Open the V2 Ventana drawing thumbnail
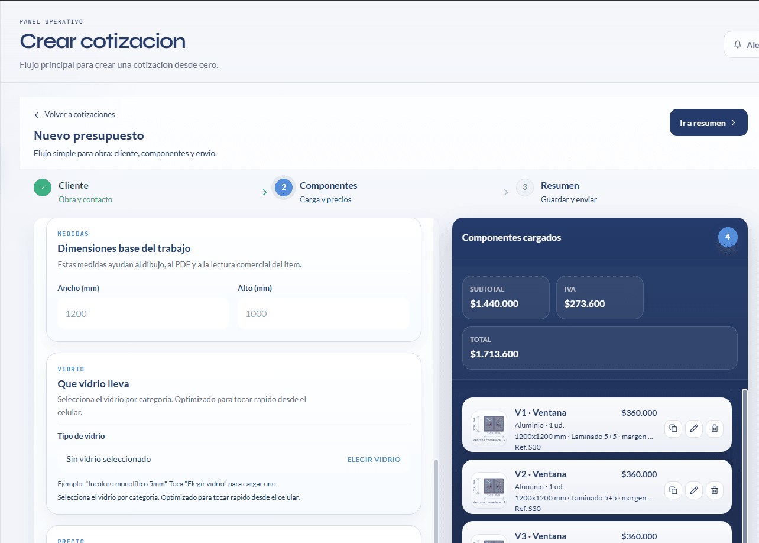The image size is (759, 543). [488, 489]
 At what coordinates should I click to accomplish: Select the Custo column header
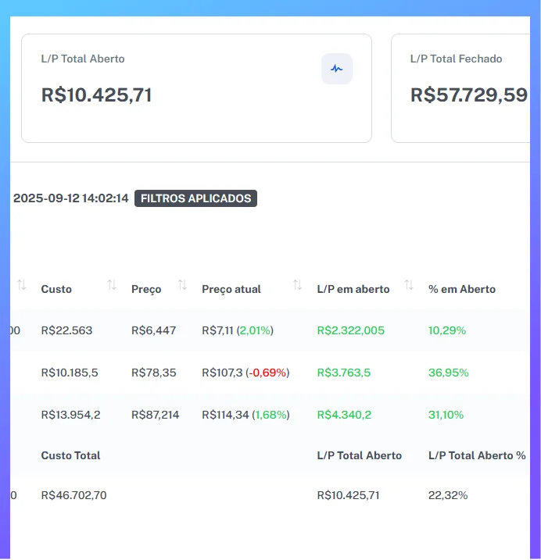56,289
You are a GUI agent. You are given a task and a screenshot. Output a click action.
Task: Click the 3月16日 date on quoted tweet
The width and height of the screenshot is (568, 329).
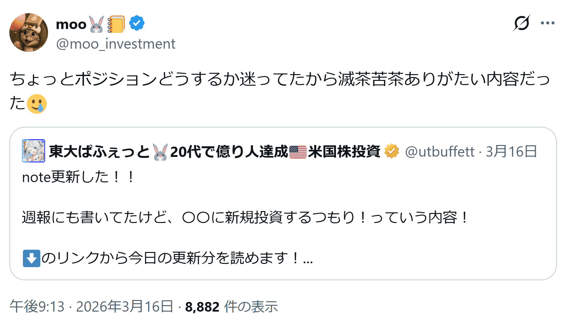pos(511,151)
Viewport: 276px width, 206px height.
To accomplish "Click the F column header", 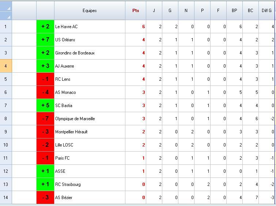I will (x=218, y=11).
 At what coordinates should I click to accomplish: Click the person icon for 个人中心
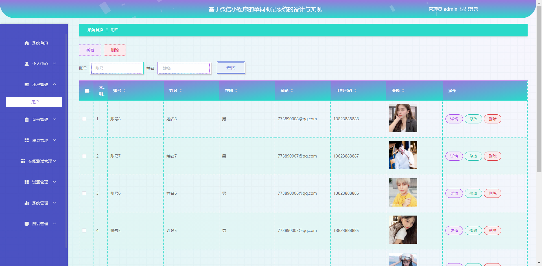coord(27,64)
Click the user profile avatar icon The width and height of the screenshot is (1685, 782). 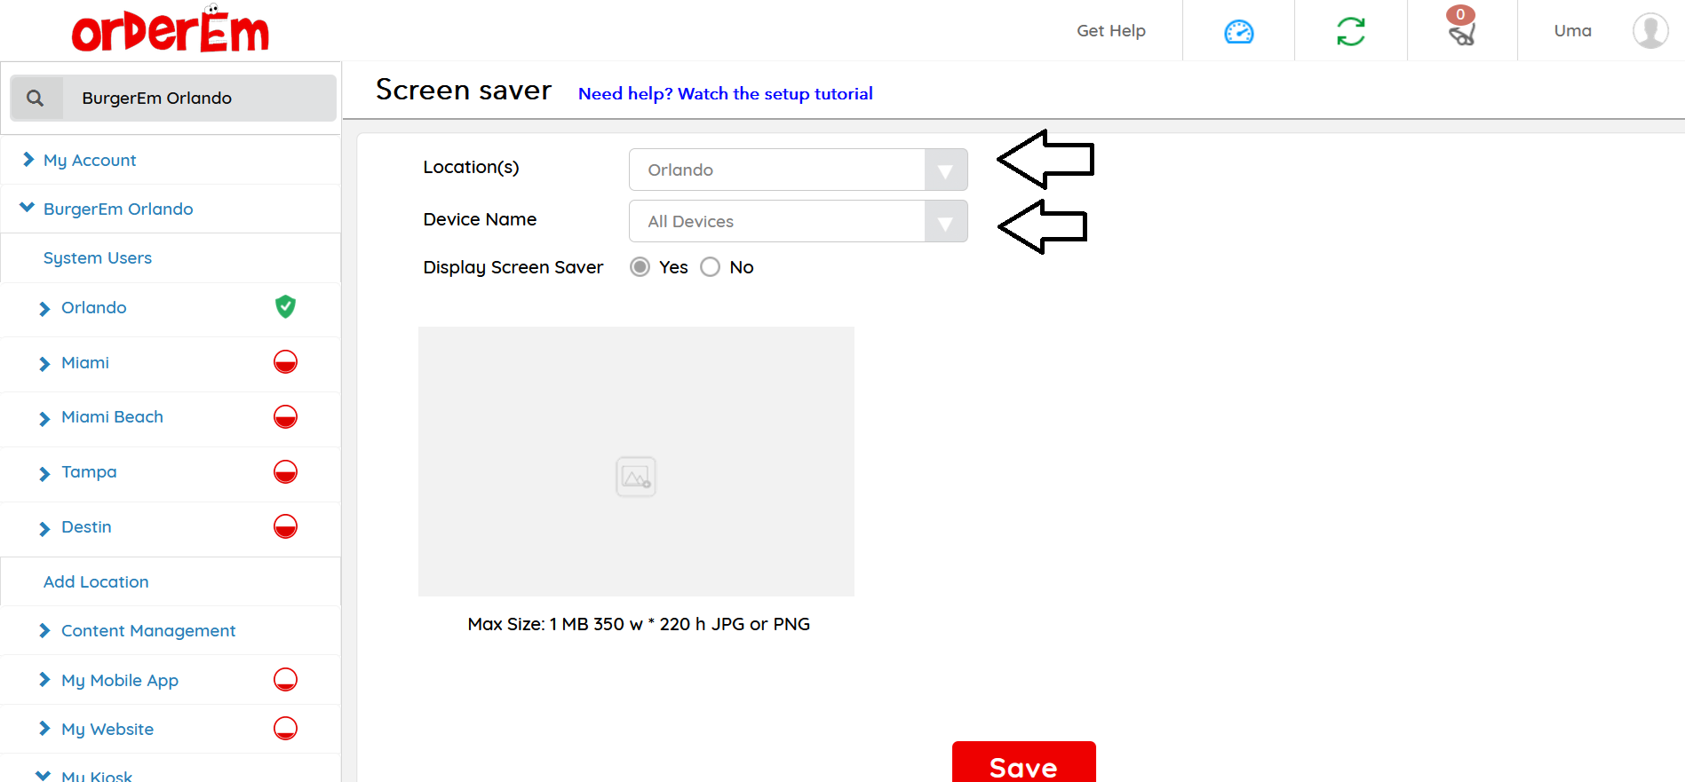(x=1649, y=31)
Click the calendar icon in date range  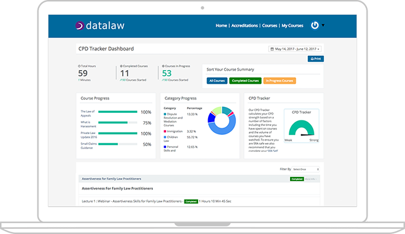tap(272, 49)
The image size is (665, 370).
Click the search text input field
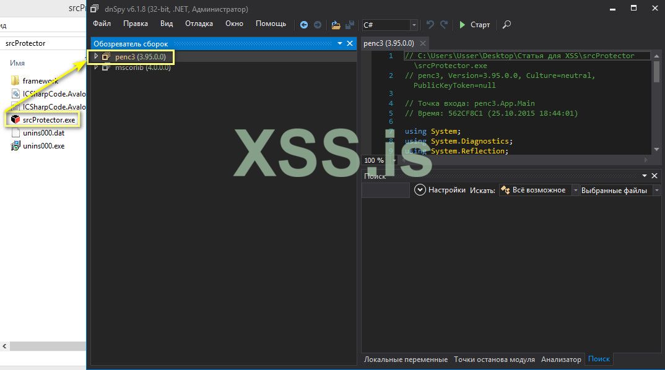coord(385,191)
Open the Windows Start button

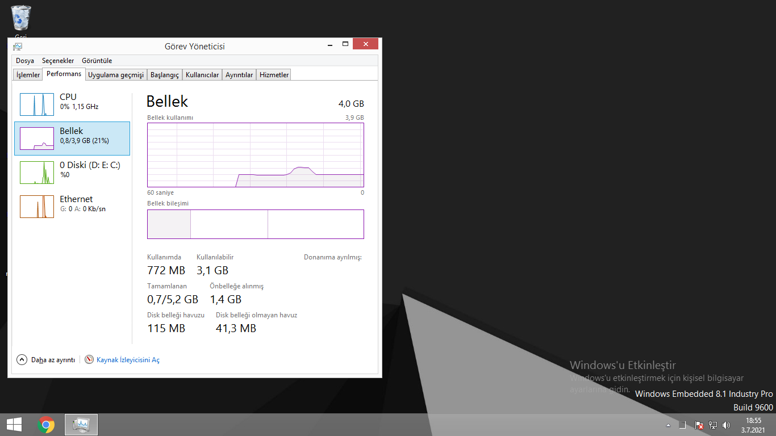pyautogui.click(x=14, y=424)
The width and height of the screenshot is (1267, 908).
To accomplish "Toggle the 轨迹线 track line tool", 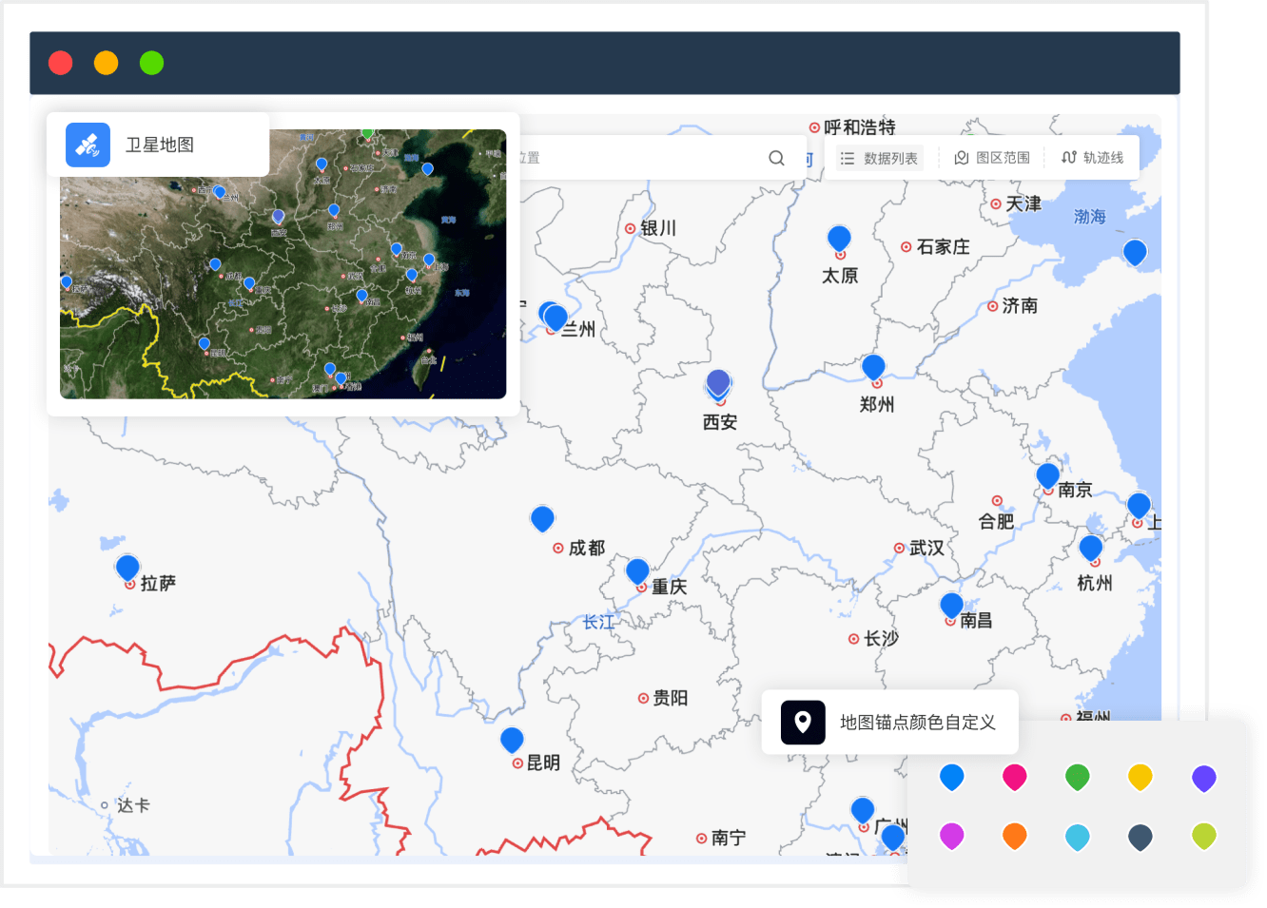I will [x=1092, y=158].
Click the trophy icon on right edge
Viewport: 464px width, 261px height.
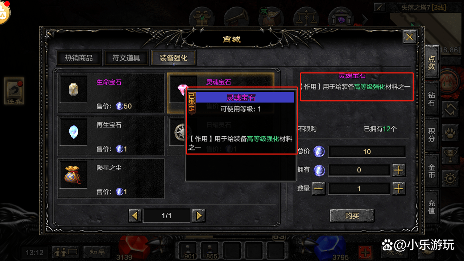[x=450, y=156]
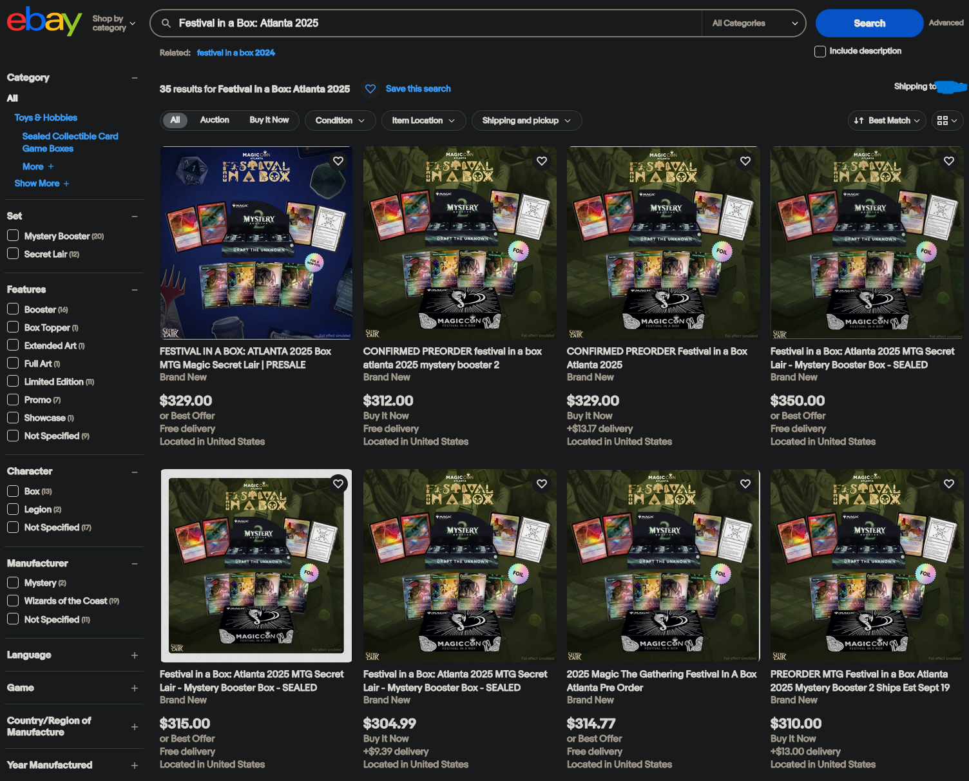
Task: Expand the Language filter section
Action: click(135, 655)

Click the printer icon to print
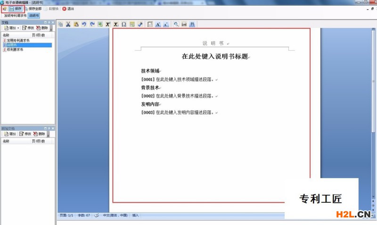pos(184,24)
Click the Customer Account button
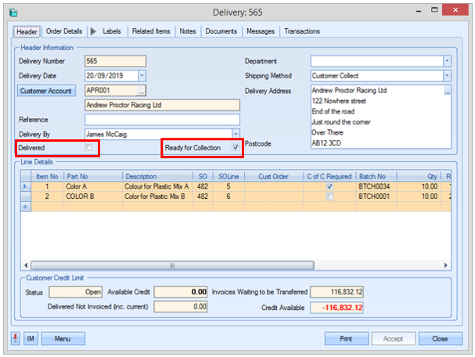Screen dimensions: 475x357 pos(47,91)
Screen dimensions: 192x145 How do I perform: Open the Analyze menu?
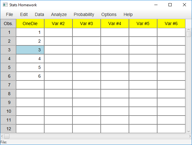click(x=59, y=14)
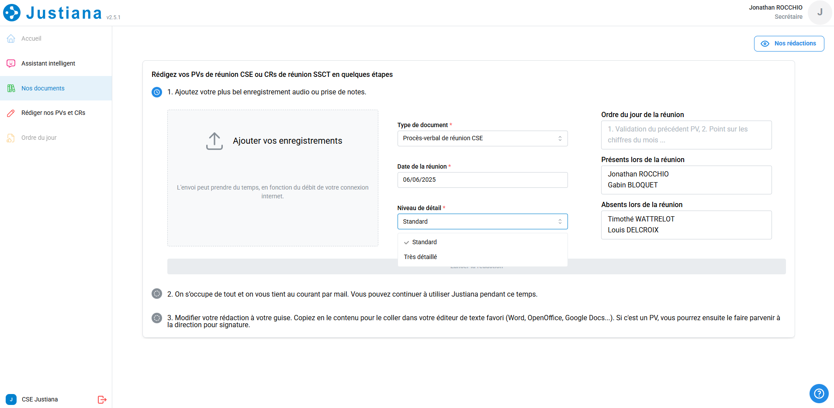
▬▬▬▬▬▬
__Prompt__: Nothing but the lines from the line containing "Viewport: 464px width, 261px height." to the end of the records above should be repeated, exactly and with every picture omitted.

__Result of this task__:
Viewport: 464px width, 261px height.
[x=450, y=156]
Task: Expand the Language filter section
Action: click(135, 655)

Click the printer icon to print
pos(184,24)
Click the Customer Account button
Screen dimensions: 475x357 pos(47,91)
Screen dimensions: 192x145 How do I perform: Open the Analyze menu?
click(x=59, y=14)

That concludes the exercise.